> **Задание**
Выпишите без изменений строки, начиная со строки, где есть «Where should I», и заканчивая строкой, где есть «[x=540, y=1131]», включительно. Изображения в ответ не переносите.

> **Строки для обработки**

————

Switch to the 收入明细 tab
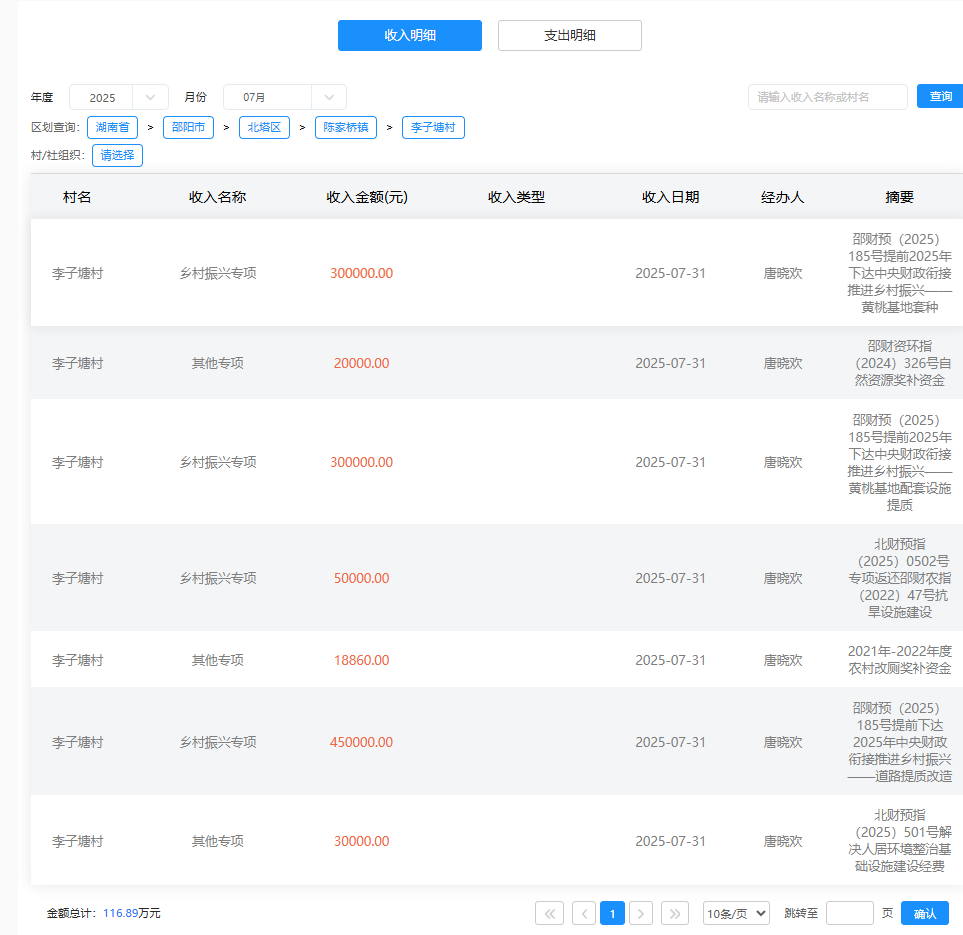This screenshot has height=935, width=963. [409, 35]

————

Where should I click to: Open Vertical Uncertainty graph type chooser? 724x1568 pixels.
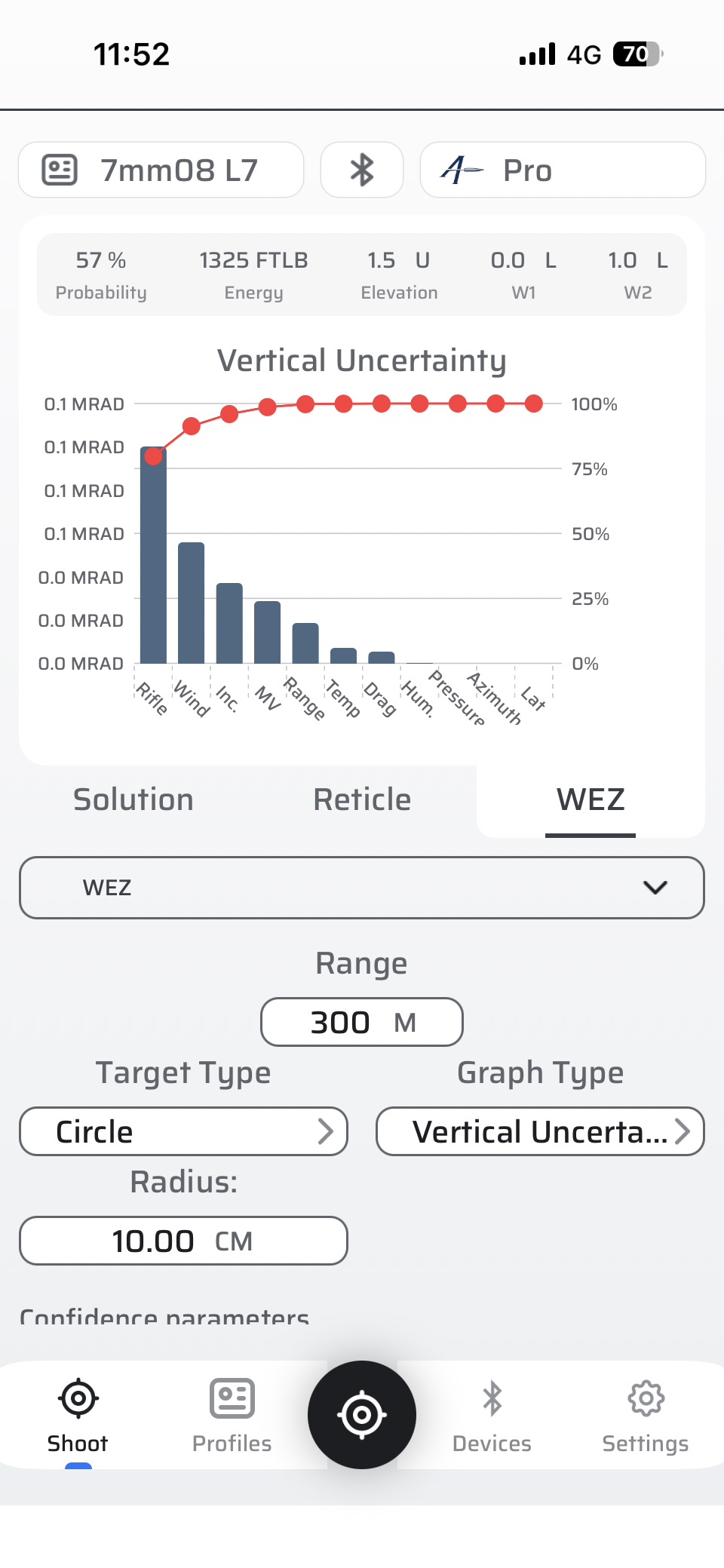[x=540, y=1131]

————

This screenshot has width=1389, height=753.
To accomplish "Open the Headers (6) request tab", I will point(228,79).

————

> **Результат**
Where should I click to: Open Vertical Uncertainty graph type chooser? 724x1568 pixels.
[x=540, y=1131]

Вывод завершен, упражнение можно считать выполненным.